[CRITIQUE] Iron Claw – De l’autre côté du ring

Discuter en profondeur du Iron Claw de Sean Durkin, une dramatisation de la vie de la famille Von Erich, dont l’influence perdure sur plusieurs générations dans le monde du catch professionnel, s’avère être un véritable casse-tête intellectuel. La célèbre permutation des Von Erich, constituée initialement de cinq frères adultes évoluant dans le monde du catch (réduits à quatre dans le film), principalement au sein d’une promotion basée à Dallas dans les années 80 et 90, détenue de manière autoritaire – et, à noter, bien différente de la prise de catch éponyme – par Fritz, le patriarche de la famille et ancien lutteur chevronné, est au cœur de cette intrigue.

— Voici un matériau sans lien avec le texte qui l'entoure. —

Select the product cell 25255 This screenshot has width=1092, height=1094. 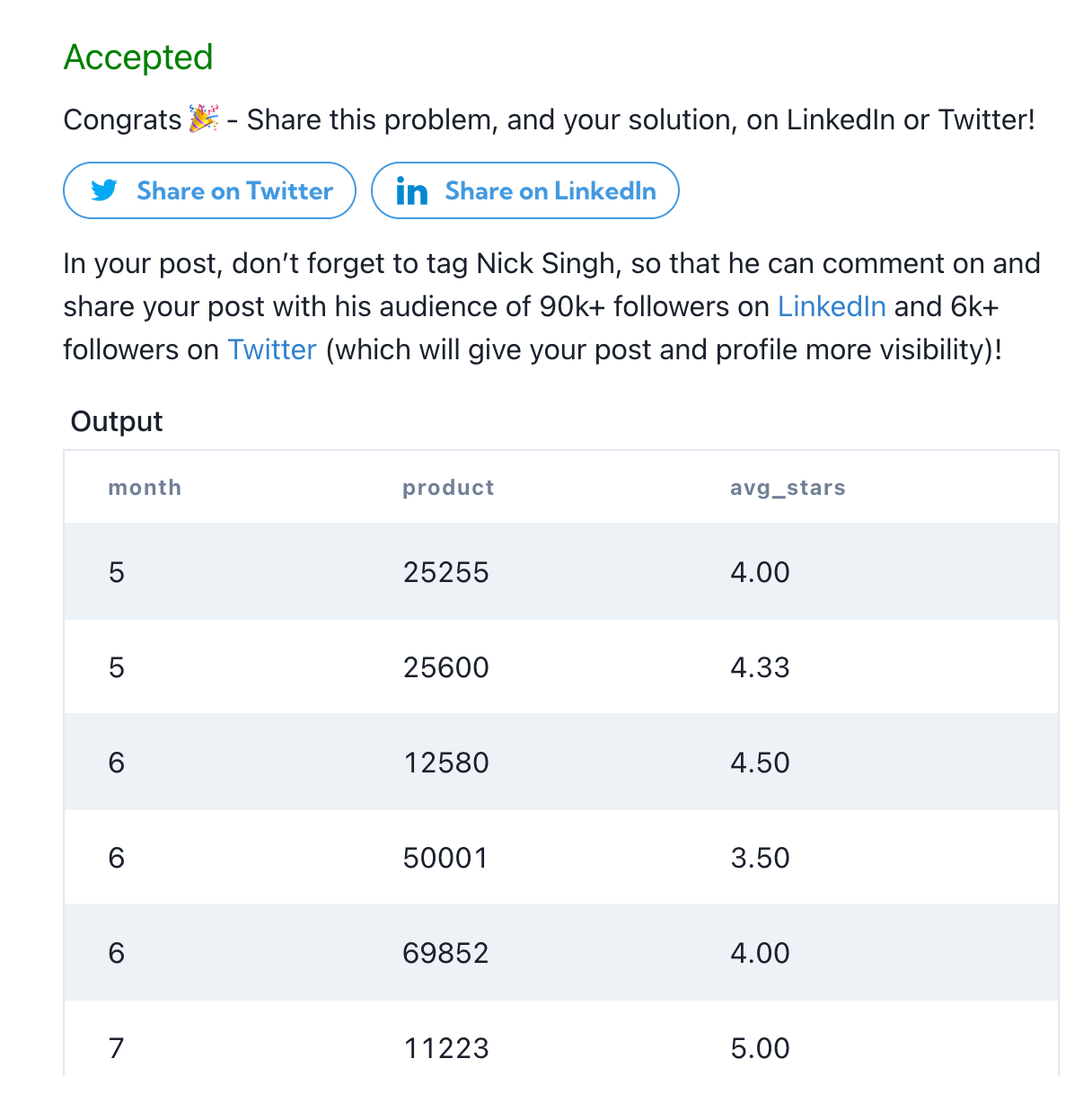tap(446, 572)
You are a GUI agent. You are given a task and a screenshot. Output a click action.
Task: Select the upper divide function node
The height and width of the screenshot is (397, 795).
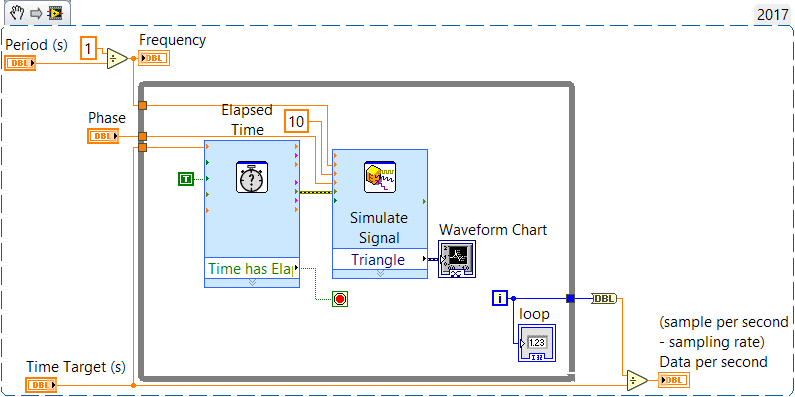coord(117,59)
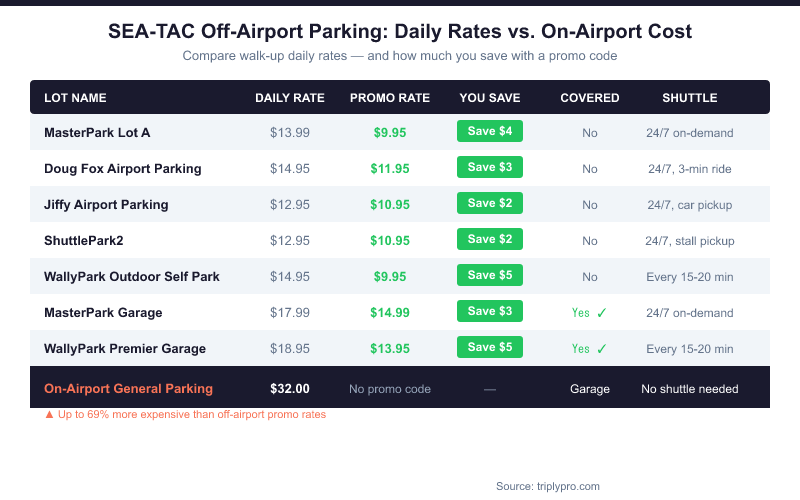This screenshot has width=800, height=500.
Task: Click the Promo Rate column header
Action: click(x=390, y=98)
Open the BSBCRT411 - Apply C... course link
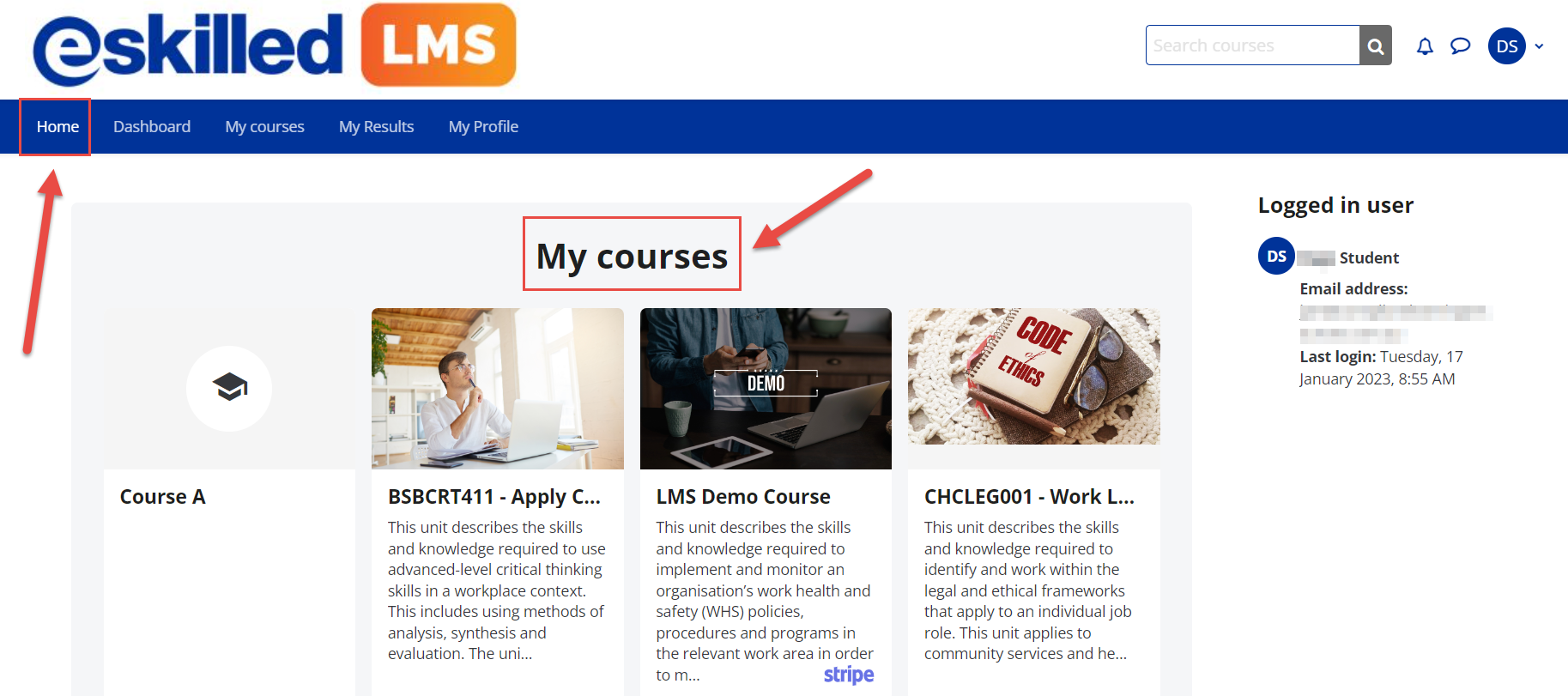 pyautogui.click(x=493, y=497)
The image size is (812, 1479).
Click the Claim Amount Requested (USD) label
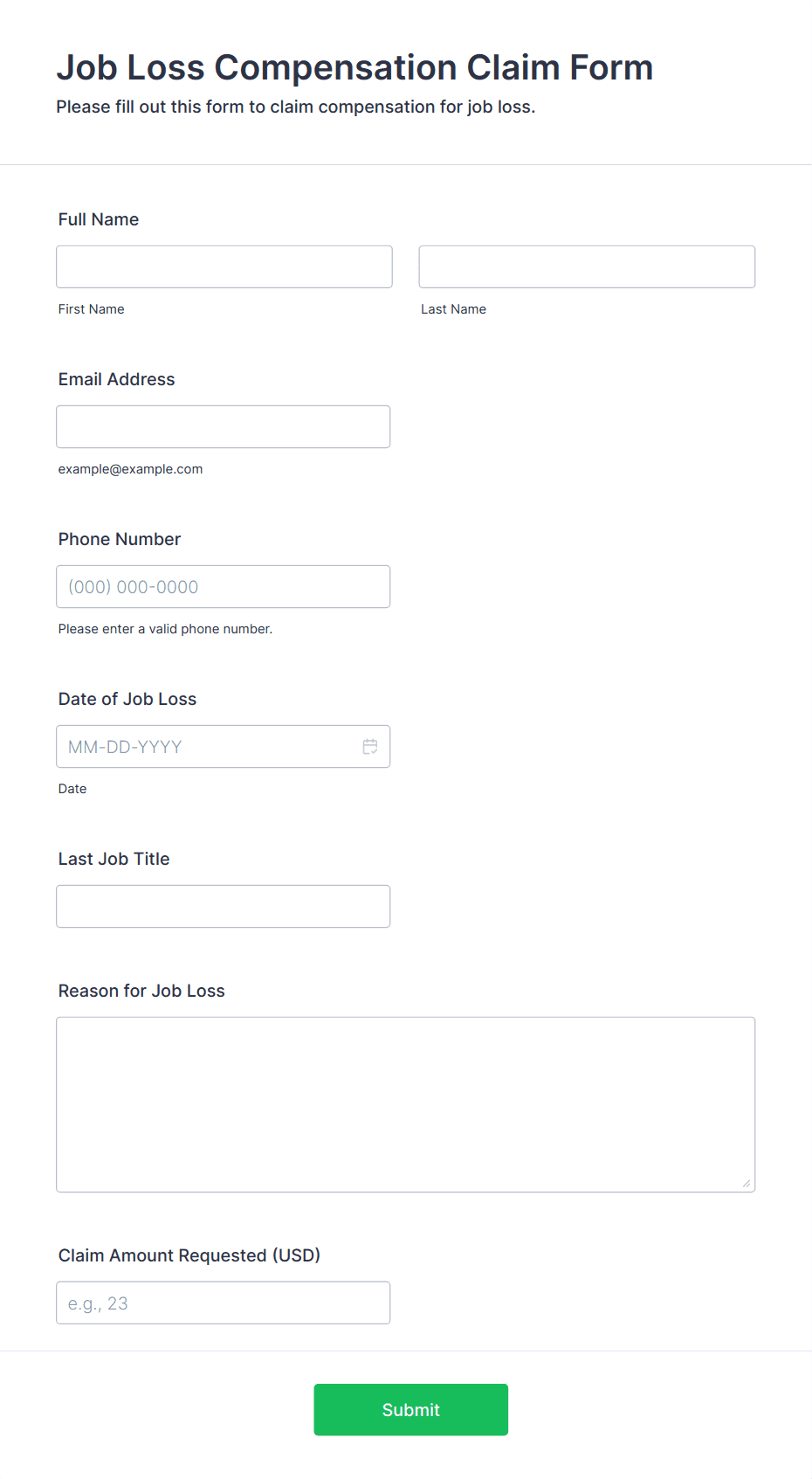[189, 1255]
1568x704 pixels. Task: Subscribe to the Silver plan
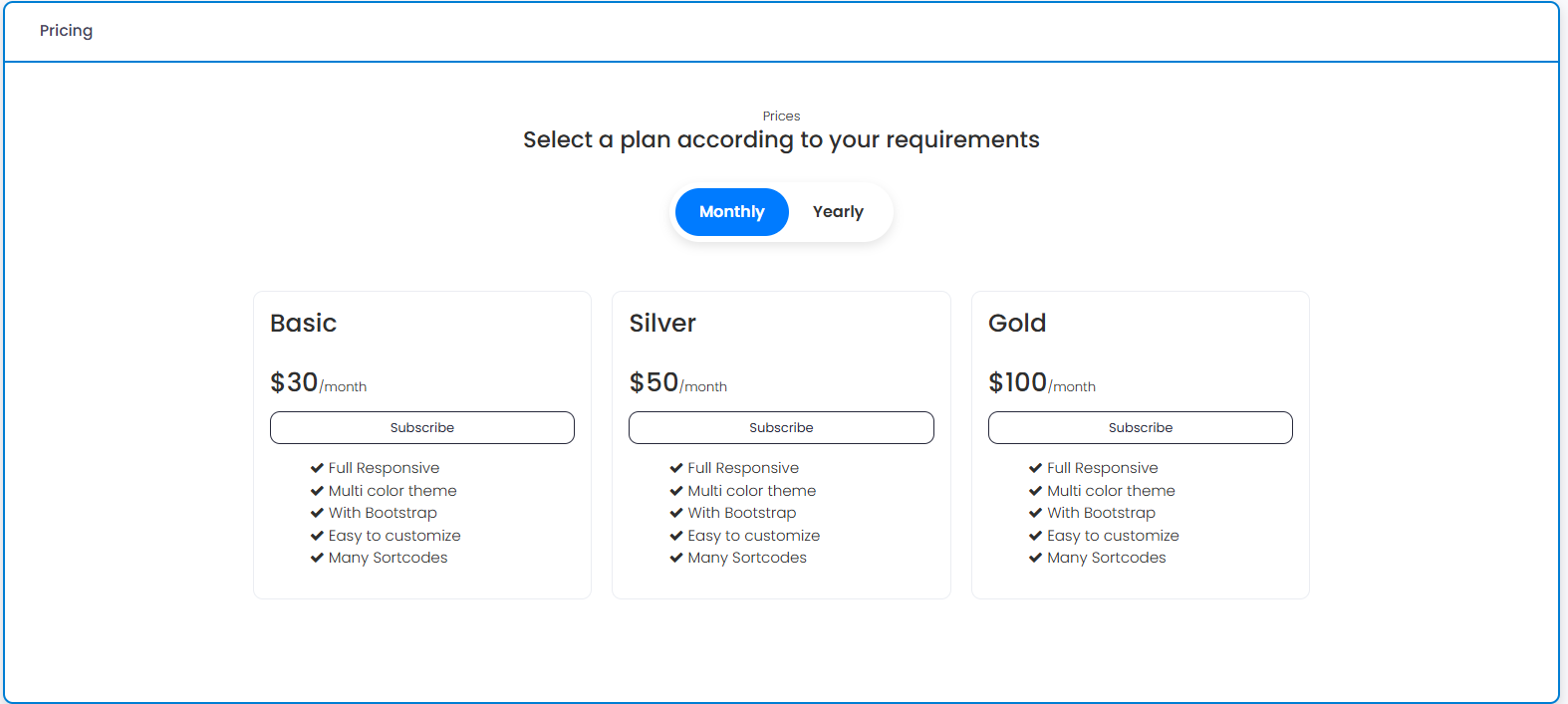point(781,427)
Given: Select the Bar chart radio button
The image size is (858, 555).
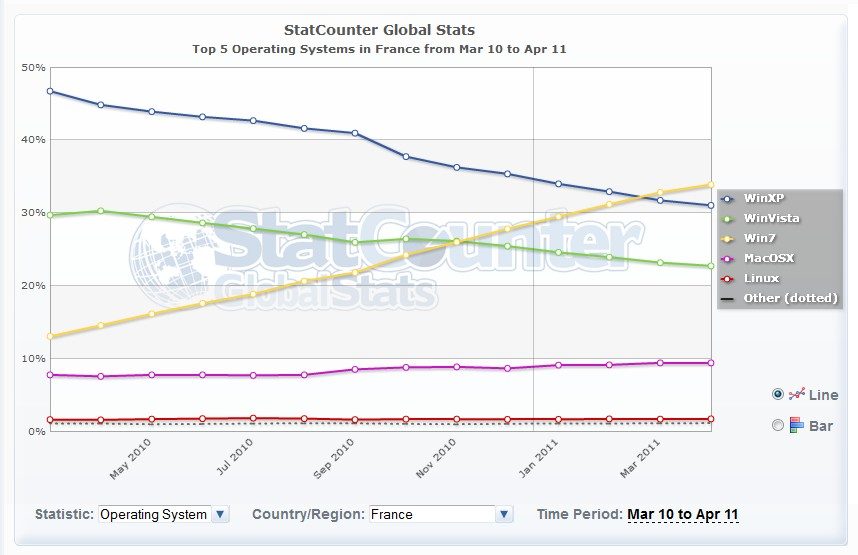Looking at the screenshot, I should point(778,425).
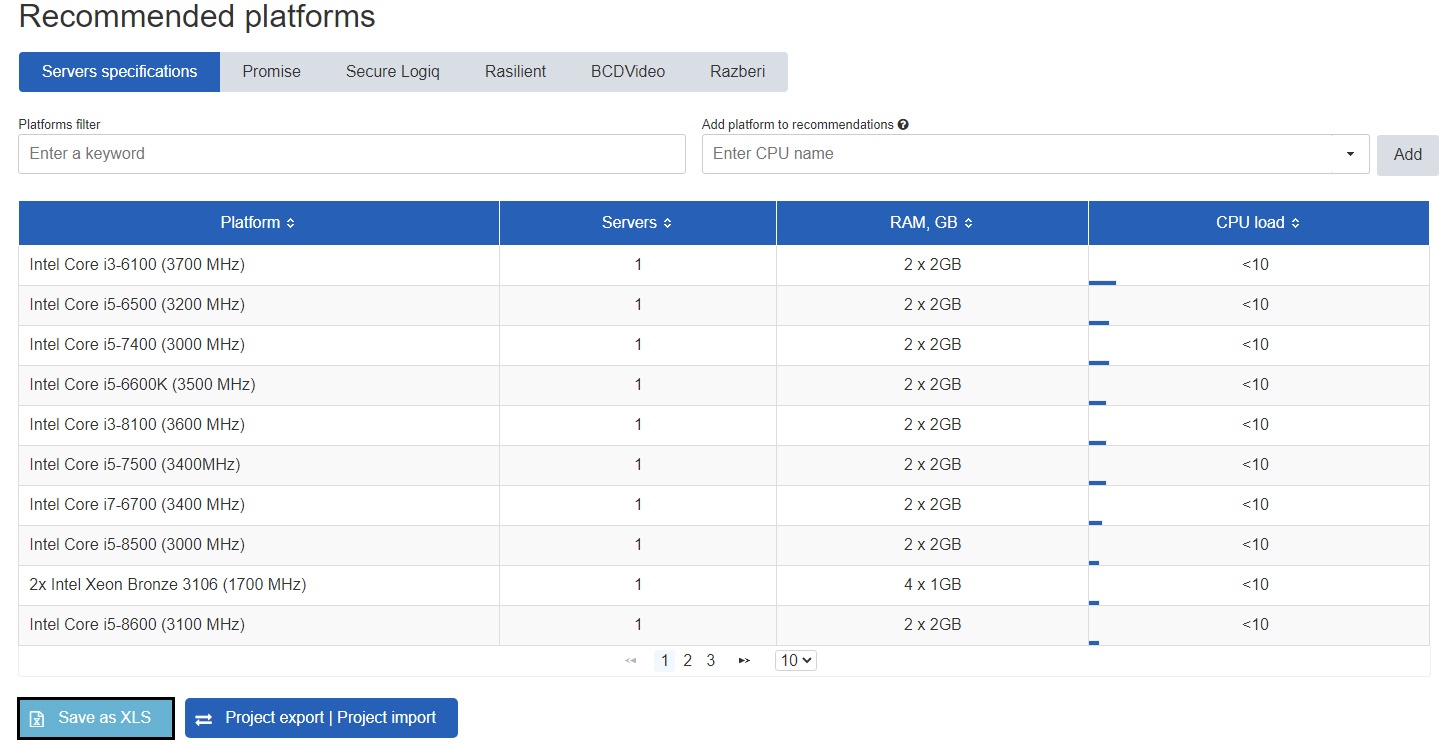Open rows-per-page dropdown showing 10
The height and width of the screenshot is (750, 1445).
tap(796, 660)
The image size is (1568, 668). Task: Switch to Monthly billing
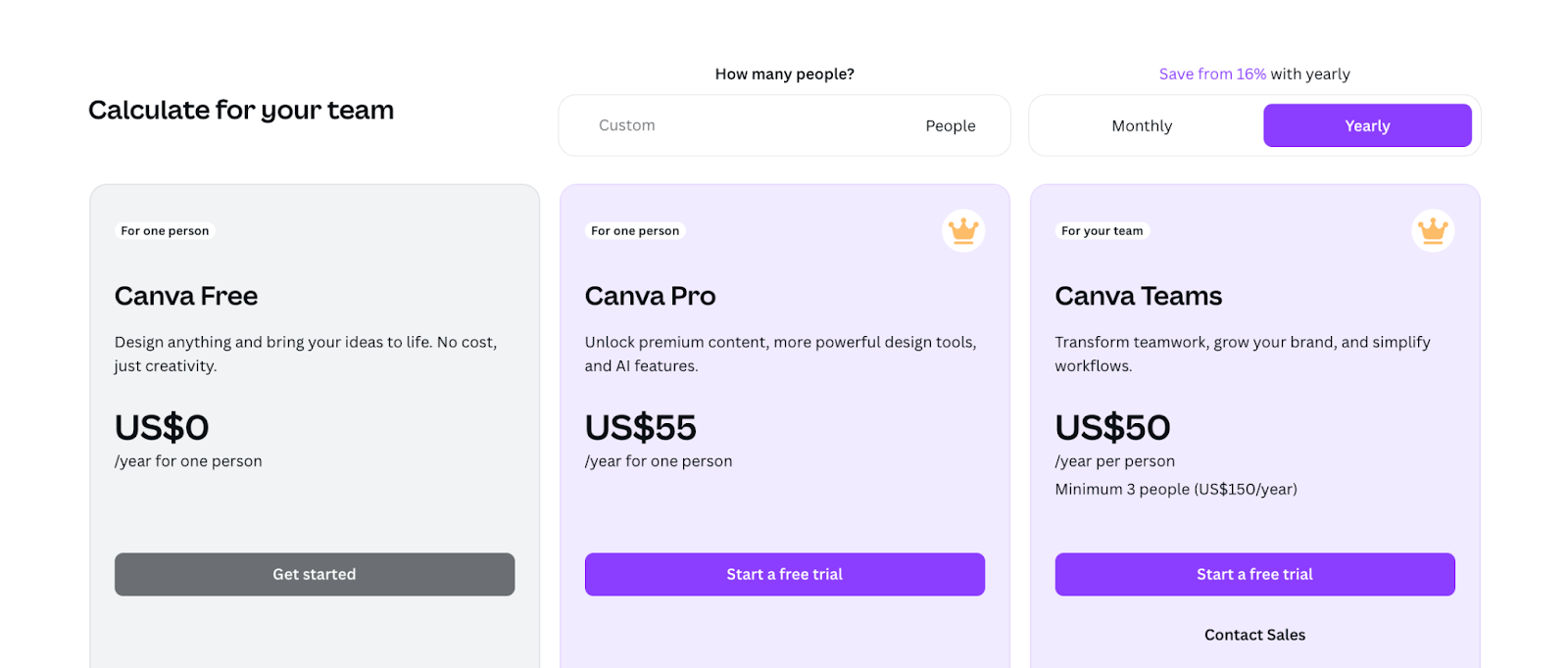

L’infâme “malédiction Von Erich”, familière aux amateurs de catch, réside dans les innombrables tragédies qui ont frappé cette famille, ce qui en fait le sujet central de ce long-métrage. Cependant, le défi réside dans le fait que le film semble se dérouler lentement comme un accident de voiture où des malheurs incommensurables s’abattent sur des individus vertueux, et sa puissance réside en grande partie dans l’exploration des pertes et du désespoir sans fin qui en résulte. Les initiés connaissant déjà la prétendue “malédiction” anticipent les événements, et bien que l’approche respectueuse et l’amour investi dans la recréation de cette époque soient appréciables, l’inévitabilité de ces tragédies limite grandement la portée dramatique. Les Von Erich semblent n’avoir jamais eu de chance, et leur destin tragique s’apparente à regarder des agneaux être menés inexorablement à l’abattoir. Pour les non-initiés, le film réserve au moins la surprise.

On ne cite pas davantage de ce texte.